I'm dividing the answers by gender to test the stereotype that women are more emotional than men.

I consider myself a very logical person. Before I believe in something I say "prove it" as logic would dictate.

I'm a guy who has actually asked a funeral director "Does the return of the ashes cost extra?" I'm not joking -- I really asked that question on behalf of my brother who we called when our father died. Obviously, my brother has a logical (and cheap) mind too.


----------



## Amelia (Nov 24, 2003)

Difficult to say. Depends on the situation. Often I will react to something emotionally, and logic kicks in later (sometimes too late! :b).


----------



## Ms Deer (May 30, 2004)

AnxiousAmelia said:


> Difficult to say. Depends on the situation. Often I will react to something emotionally, and logic kicks in later (sometimes too late! :b).


 :agree


----------



## meggiehamilton (Nov 12, 2003)

I think I am an equal mix, however, I have not taken any tests so I could be wrong. :stu


----------



## Kelly (Dec 12, 2003)

UltraShy said:


> I'm dividing the answers by gender to test the stereotype that women are more emotional than men.


I think if there is a difference, it will be based on cultural factors. I wonder if there's a way to test that. :con

Female, mostly logical for me.

Have a nice day,
Kelly


----------



## free thinker (Nov 11, 2003)

UltraShy said:


> I consider myself a very logical person. Before I believe in something I say "prove it" as logic would dictate.

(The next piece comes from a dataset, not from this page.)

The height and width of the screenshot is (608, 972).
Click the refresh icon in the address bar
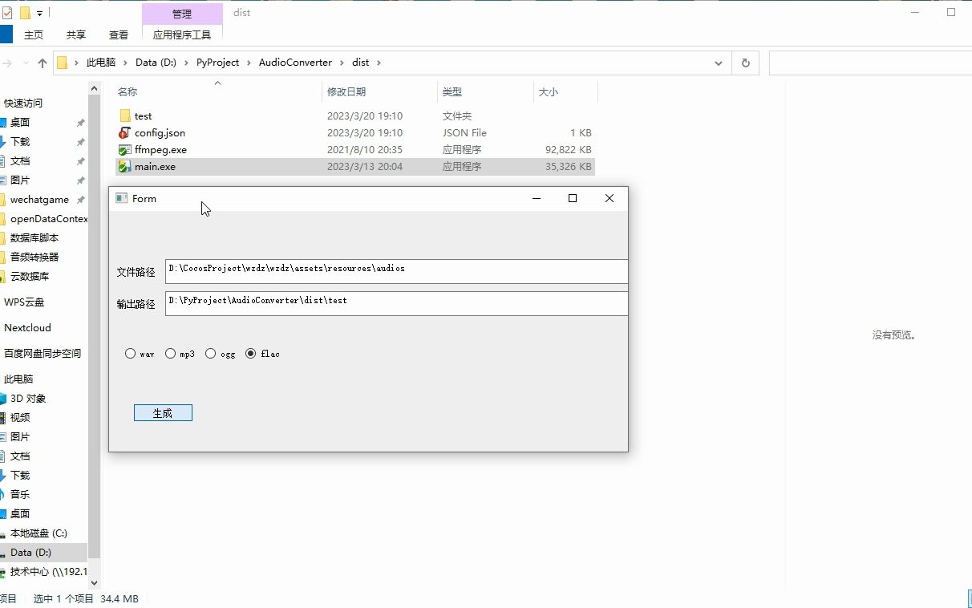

I also consider myself a rather logical person. But where I differ from so many other "logical" individuals, is that I don't find it is necessary to always have to "prove" something before I believe it exists. If many thousands of credible and apparently unbiased eyewitnesses indicate that a phenomenon is occurring, I find it quite logical to deduce it is probably happening.


----------



## glittergaze (May 4, 2005)

Ms Deer said:


> AnxiousAmelia said:
> 
> 
> > Difficult to say. Depends on the situation. Often I will react to something emotionally, and logic kicks in later (sometimes too late! :b).
> ...


 :dito


----------



## OneIsALonelyNumber (Mar 28, 2005)

Logical


----------



## ghostgurl (Sep 20, 2004)

I'm female and probably more driven by emotion.


----------



## Amande (Feb 5, 2005)

female, mostly logic


----------



## heavymetal (Jan 28, 2005)

By logic 70%, by emotion 30%.


----------



## millenniumman75 (Feb 4, 2005)

Depends on the situation


----------



## Molten Universe (Feb 17, 2005)

This probably sounds like evading the question, but I try to incorporate both logic and emotion in my thinking. The Swiss psychiatrist C.G. Jung believed that everyone has four faculties (reason, emotion, sensation, and intuition) and that a well-balanced (or "whole") individual would try to use all of these. I find that a pretty convincing idea.


----------



## mranonhello (Nov 13, 2003)

Male overwhelmingly logically except in situations where anxiety and fear cause me not to be.


----------



## amtoreo (Jul 1, 2005)

I go by emotions 80% of the time.


----------



## UltraShy (Nov 8, 2003)

radfaraf said:


> Male overwhelmingly logically except in situations where anxiety and fear cause me not to be.


That's exactly why I put down "mostly logical", since if we were fully logical we wouldn't have SA, the illogical fear of people. I'm about as highly logical as anyone can be, but I still have emotions, like anger & fear. To be totally logical would make you a robot.


----------



## Strength (Aug 12, 2006)

These results are interesting, although kind of expected lol

I'm a guy and I picked equal logic/emotion....well I am usually a very logical person....but certain situations that happen regularly where emotion completely over-rides my logic. I think that emotion is just a stronger emotion -- whether it be a positive or negative one.


----------



## leppardess (Nov 8, 2003)

It depends on the situation. But I think that I'm a pretty equal mix of both when depression and anxiety aren't ruling me.


----------



## mayblue (Oct 1, 2005)

Pretty much all emotion.


----------



## anonymid (Oct 16, 2005)

Male, equally mixed, though leaning toward emotional, I think. I'd like to take some kind of test or quiz, though.


----------



## QuietTexan (Nov 15, 2005)

I'd say 60% logical, 40% emotional.


----------



## whiteclouds (Mar 18, 2004)

Female, mostly emotion.

I hate logic with a passion, lol.



> If A implies B and B implies C, then A implies C.
> If A implies B and A is true, then B is true.
> If A implies B and B is false, then A is false.


 :wtf Yeah...that sounds REAL practical.


----------



## Scrub-Zero (Feb 9, 2004)

Male: mostly emotion


----------



## Zephyr (Nov 8, 2003)

Logic, always. Without logic you're nothing. Without rationality you're just flying by the seat of...whimsy and emotion.


----------



## umbrellagirl1980 (Dec 28, 2005)

Zephyr said:


> Logic, always. Without logic you're nothing. Without rationality you're just flying by the seat of...whimsy and emotion.


but i like whimsy and emotion. without them, life is boring.


----------



## LastChild (Jul 27, 2006)

Emotion pretty much drives everything I do.


----------



## Roberto (Aug 16, 2004)

whiteclouds said:


> Female, mostly emotion.
> 
> I hate logic with a passion, lol.
> 
> ...


lol, what she said~ :lol


----------



## shelly (Jul 29, 2006)

Female, mix of logic and emotion.

I tend to be very emotional in my relationships. In my classes, very logical.


----------